Parvathi made seven paintings in which the female body is painted
both as player and observer, but gives the impression of possible
victims at the blink of an eye. Is she hinting at the games
played with women in the times of old, a situation that has not
changed in modern times?

Vipala (mixed media on paper, 111 x 79 cm), depicting a female
body in a prone position, and the traces of feet in the upper
half of the canvas, with two penetrating eyes in the lower part,
says it all.

The influences of her original culture remain, spurring to
reinvent the images of her youth and popping up throughout her
contemporary works. That the female takes a central place is
hardly surprising, although Ganesha, the auspicious epitome of
Hindu culture also takes a major place.

Whether in the pen and ink drawings of women with their
beautiful, intricately designed decorations, or in the series on
elements, or in earthen pots that present women as a giver and
sustainer of life -- or in any of the paintings she made as a
series -- they imply Parvathi's thoughts and views on woman. They
evolve from the traditional Indian conditions which, redefined to
the universal context, result in a new model of today's woman,
and one who brings along a touch of her local culture.

In this sense, Parvathi's paintings render a new significance
and a particular contribution to alternative interpretations of
world art, a term which used to be laden with art values imposed
by certain groups and is now being questioned by thinkers and
innovators who wish to redefine the understanding of the term.

Parvathi is poised to proceed, and not let herself be left
stuck in one or the other concepts. Experimenting is the key
word, and experiment she does, with success. As the series of
Time Cycles had reached its fulfillment, she thought of a joint
installation on the same theme but with various mediums. And so
James Speck made animation based on Parvathi's paintings, and
Christine Tan took one of the series for her romantic film.

She also exhibited together with photographer and poet Jason
Wee, presenting the Western zodiac that she had researched and
reinterpreted from a personal perspective, while Jason Wee
explored the Chinese zodiac.

While Passages explores the development of Parvathi's art, it
is in fact an exploration of her own passage through life,
perhaps a search for identity as unfolded in her series titled
Narcissus. Her "becoming", both personal and artistic, marks the
importance of this period 1989-2003.

The ground was laid in Kerala, where she was born in 1964.
With a mother and grandmother who practiced painting as a hobby,
she was familiar with the canvas early on in life. Her arts
education at the University of Tamil Nadu's Stella Maris College
(1982) already indicated her talents. Ranking first in the
university, she received her B.A. in Fine Arts with distinction.

There wasn't any doubt that she would be an artist.
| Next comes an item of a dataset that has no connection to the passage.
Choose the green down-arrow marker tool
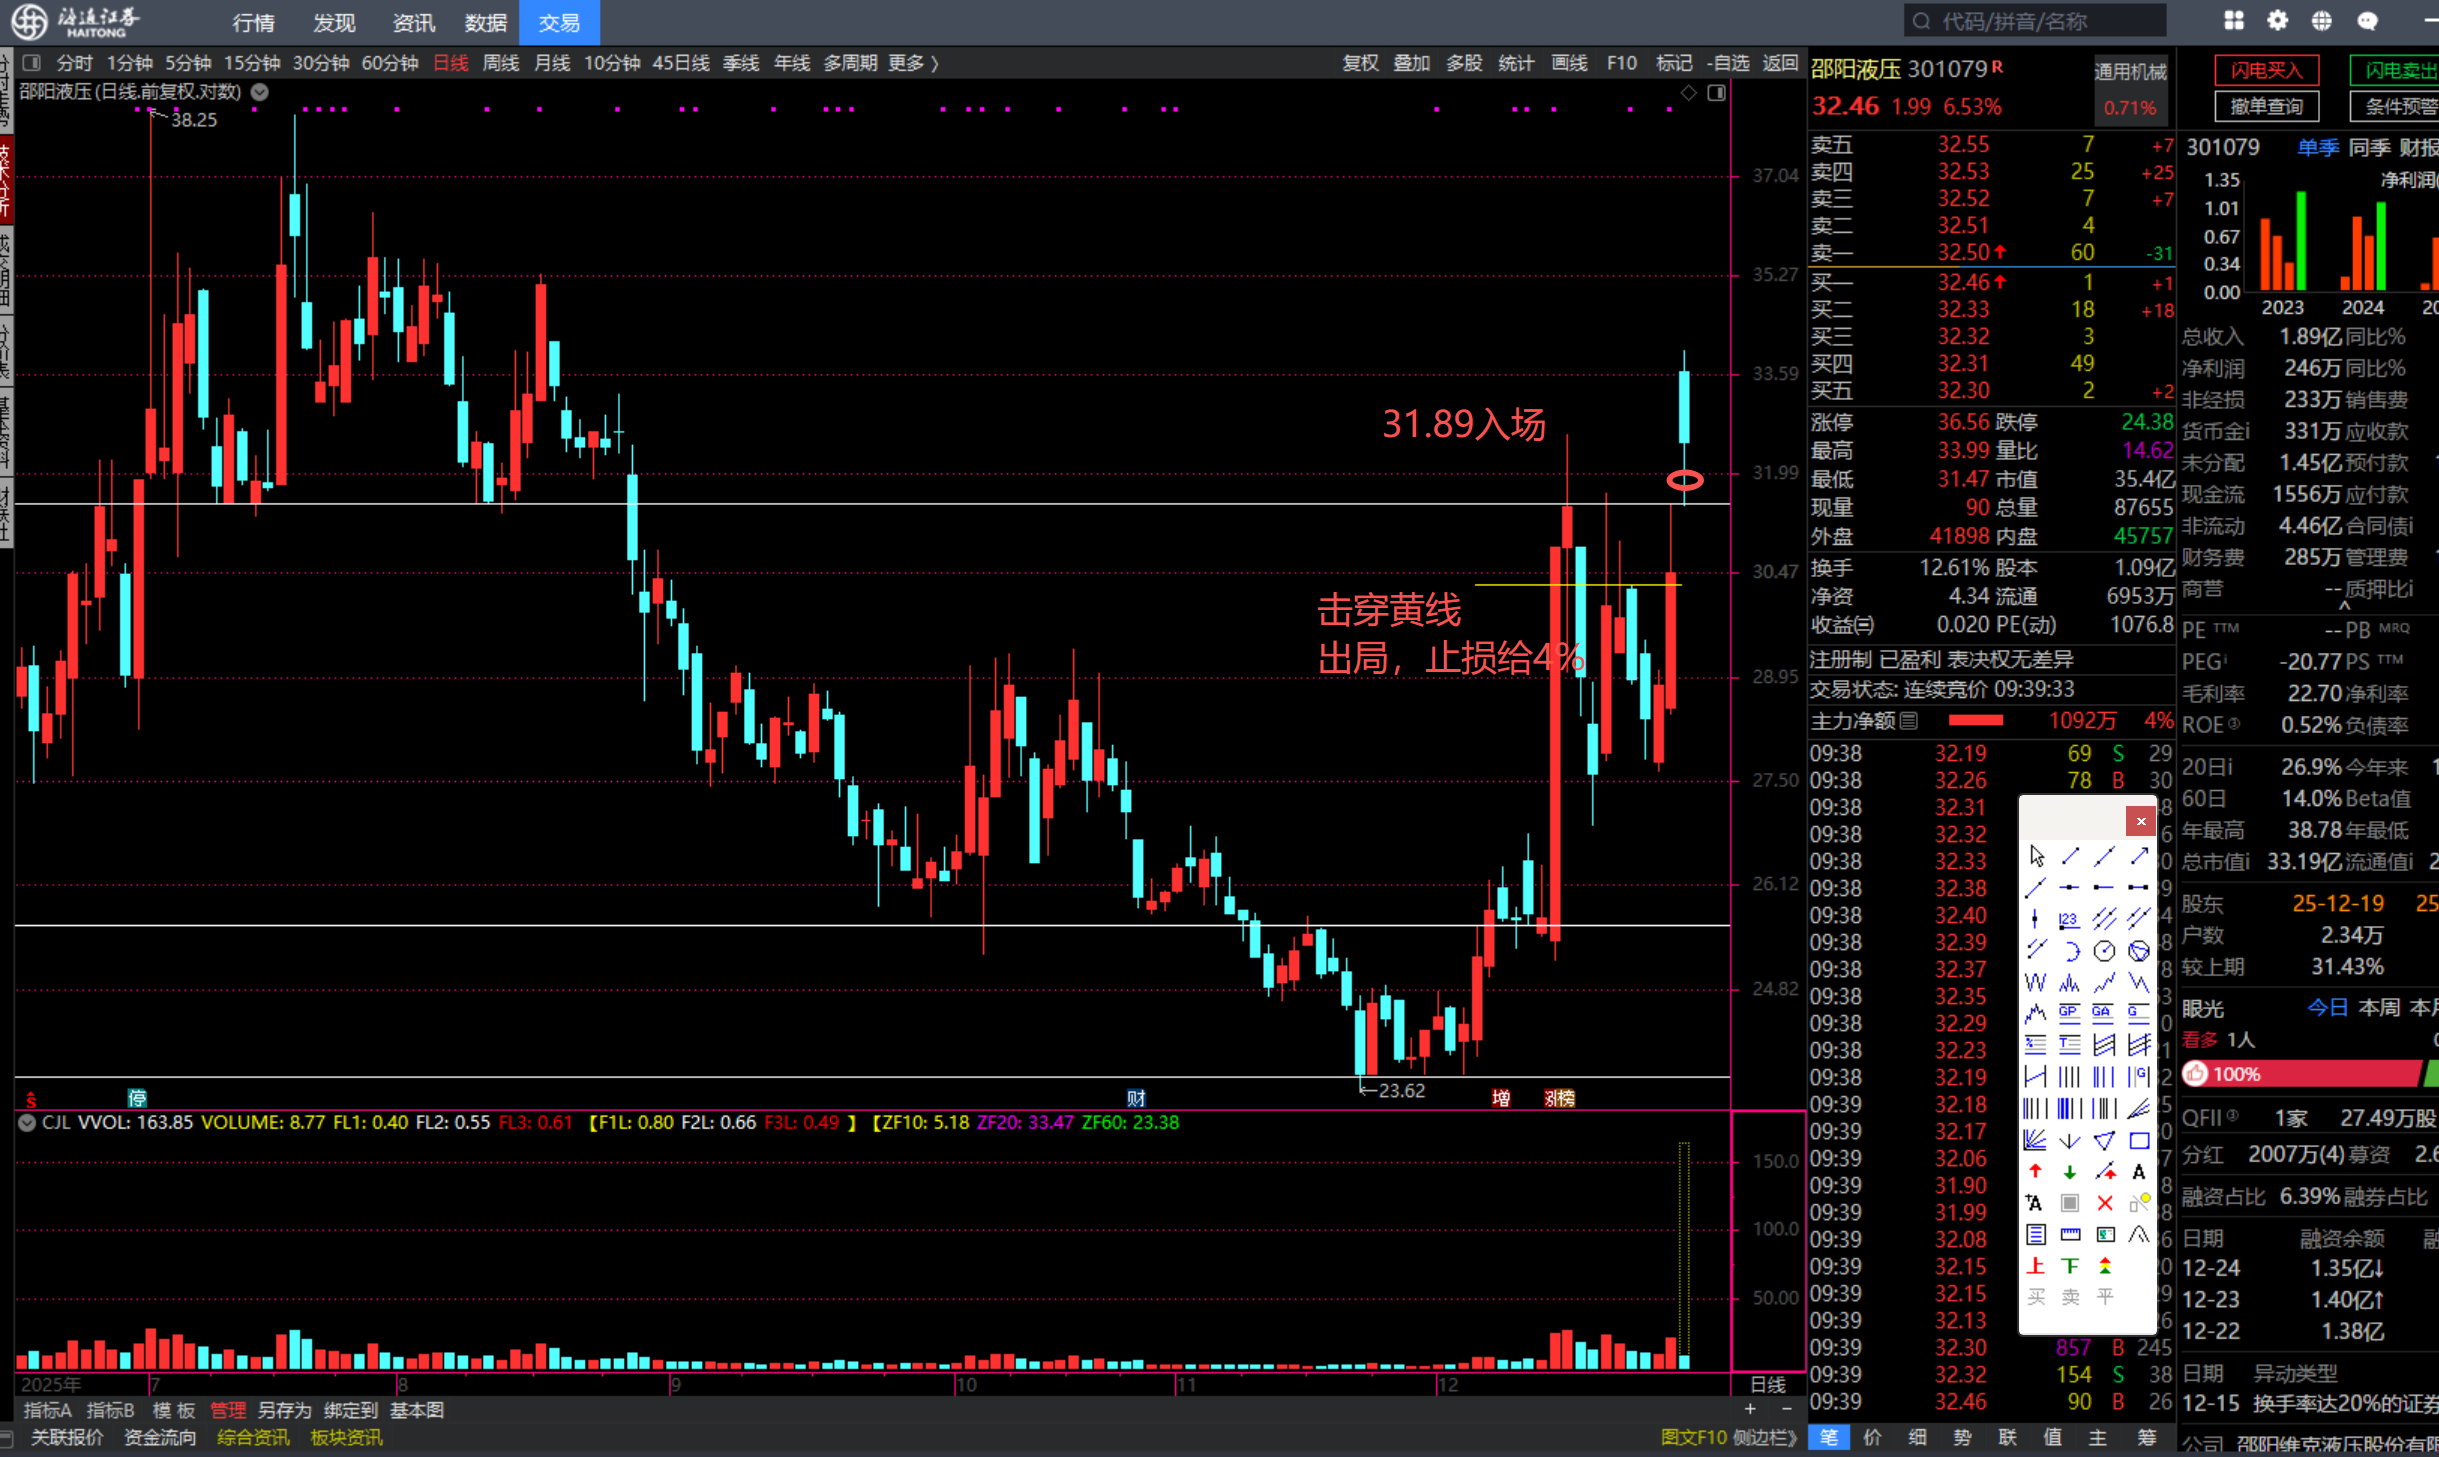 pyautogui.click(x=2070, y=1172)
After
apprenticing in the studio of Professor T. Vishwanathan of the
Government School of Arts in Madras (1985) she set out to perfect
her skills by taking a refresher art course at Nanyang Academy of
Fine Arts, as well as a course in painting in watercolors from
Singapore's leading watercolor expert Ong Kim Seng at the
National University of Singapore.

She also did figure drawing at the La Salle School of Art, and
in Indonesia, where she worked during three years, doing life
drawing at the studio of leading artist Teguh Ostenrik.

How she fares after this will probably be revealed in another
monograph. For now, this publication is enrichment for the art
scene, not only in Singapore, where Parvathi is a permanent
resident, but also for neighboring countries like Indonesia.

With an excellent professional introduction by noted art
historian TK Sabapathy, and text from other noted names in the
circles of visual arts, it is full of compelling pictures (151
pages with 300 plates), as well as the artist's remarks on
mediums and creative processes, a compelling layout and dynamic-
rendering fonts.

The monograph is more than just a documentation of the
artist's works, but a valuable art book, giving insights in the
significance of mediums, and the auspicious process of genuine
art-making.

Passages will be available at QB World Art at QB bookstores,
and at QB World Art book corner at CP Biennale, Galeri Nasional
Jakarta, during the month of September.